1- power disconnection+connection
2- update BIOS from 2.5.5 to 2.7.1
3- update IDRAC from 2.50 to 2.52

Thanks @Papaul - I have started MySQL to let it replicate for a couple of days before closing this.
I will leave the host depooled too, just in case.

MySQL and kernel have been upgraded too.

Change 429816 merged by Marostegui:
[operations/puppet@production] db2081: Reenable notifications

https://gerrit.wikimedia.org/r/429816

I am leaving a check ongoing on wikidatawiki on some codfw hosts to proof no data was lost.

The check detected some difference, but they could be false positives, checking again.

The check detected some difference, but they could be false positives, checking again.

Was it a false positive in the end?

Marostegui lowered the priority of this task from High to Medium.May 4 2018, 8:29 AM

Yes, no differences were assured on a second run. I will repool the server now.
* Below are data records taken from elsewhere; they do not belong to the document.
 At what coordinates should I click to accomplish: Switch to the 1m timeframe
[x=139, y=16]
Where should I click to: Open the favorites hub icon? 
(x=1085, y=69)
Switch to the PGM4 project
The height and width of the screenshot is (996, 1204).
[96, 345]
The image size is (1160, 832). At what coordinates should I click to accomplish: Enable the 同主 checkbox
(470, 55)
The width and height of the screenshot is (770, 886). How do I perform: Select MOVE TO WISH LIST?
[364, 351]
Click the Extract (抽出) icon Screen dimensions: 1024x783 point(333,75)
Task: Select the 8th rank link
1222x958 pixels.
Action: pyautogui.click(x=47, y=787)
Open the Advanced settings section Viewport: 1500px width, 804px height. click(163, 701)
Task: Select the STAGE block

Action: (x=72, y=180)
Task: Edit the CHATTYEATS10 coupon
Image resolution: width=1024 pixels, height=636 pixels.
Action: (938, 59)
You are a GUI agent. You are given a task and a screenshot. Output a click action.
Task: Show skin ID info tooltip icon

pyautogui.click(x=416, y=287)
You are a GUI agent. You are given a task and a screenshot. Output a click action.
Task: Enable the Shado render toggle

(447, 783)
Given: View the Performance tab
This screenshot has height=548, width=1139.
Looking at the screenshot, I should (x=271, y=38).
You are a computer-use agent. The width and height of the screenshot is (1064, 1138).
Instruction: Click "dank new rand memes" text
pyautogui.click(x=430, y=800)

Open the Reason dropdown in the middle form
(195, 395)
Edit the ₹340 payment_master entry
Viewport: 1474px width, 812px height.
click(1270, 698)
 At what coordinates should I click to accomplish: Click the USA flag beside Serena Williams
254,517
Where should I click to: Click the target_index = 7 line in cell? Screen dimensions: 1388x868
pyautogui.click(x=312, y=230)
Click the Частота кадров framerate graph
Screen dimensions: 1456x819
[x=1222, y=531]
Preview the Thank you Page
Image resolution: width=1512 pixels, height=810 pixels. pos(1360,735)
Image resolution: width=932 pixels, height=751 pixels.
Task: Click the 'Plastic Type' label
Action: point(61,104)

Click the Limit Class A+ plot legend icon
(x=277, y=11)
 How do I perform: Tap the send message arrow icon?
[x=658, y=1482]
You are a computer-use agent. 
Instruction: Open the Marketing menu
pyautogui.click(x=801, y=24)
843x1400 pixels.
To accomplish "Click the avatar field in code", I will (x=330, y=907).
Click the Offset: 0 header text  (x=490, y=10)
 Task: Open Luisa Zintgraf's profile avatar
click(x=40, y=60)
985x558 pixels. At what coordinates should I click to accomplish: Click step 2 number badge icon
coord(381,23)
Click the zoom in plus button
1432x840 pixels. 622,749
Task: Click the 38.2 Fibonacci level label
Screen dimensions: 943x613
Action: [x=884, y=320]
Change 430894 had a related patch set uploaded (by Jcrespo; owner: Jcrespo):
[operations/mediawiki-config@master] mariadb: Repool db2081 after crash & check

https://gerrit.wikimedia.org/r/430894

Change 430894 merged by jenkins-bot:
[operations/mediawiki-config@master] mariadb: Repool db2081 after crash & check

https://gerrit.wikimedia.org/r/430894

Vvjjkkii renamed this task from db2081 crashed/rebooted, probably due to hardware failure to 60daaaaaaa.Jul 1 2018, 1:13 AM
Vvjjkkii reopened this task as Open.
Vvjjkkii removed Marostegui as the assignee of this task.
Vvjjkkii raised the priority of this task from Medium to High.
Vvjjkkii updated the task description. (Show Details)
Vvjjkkii removed subscribers: gerritbot, Aklapper.
Marostegui renamed this task from 60daaaaaaa to db2081 crashed/rebooted, probably due to hardware failure.Jul 1 2018, 7:29 AM
Marostegui closed this task as Resolved.
Marostegui claimed this task.
Marostegui lowered the priority of this task from High to Medium.
Marostegui updated the task description. (Show Details)
Marostegui added subscribers: Aklapper, GerritBot.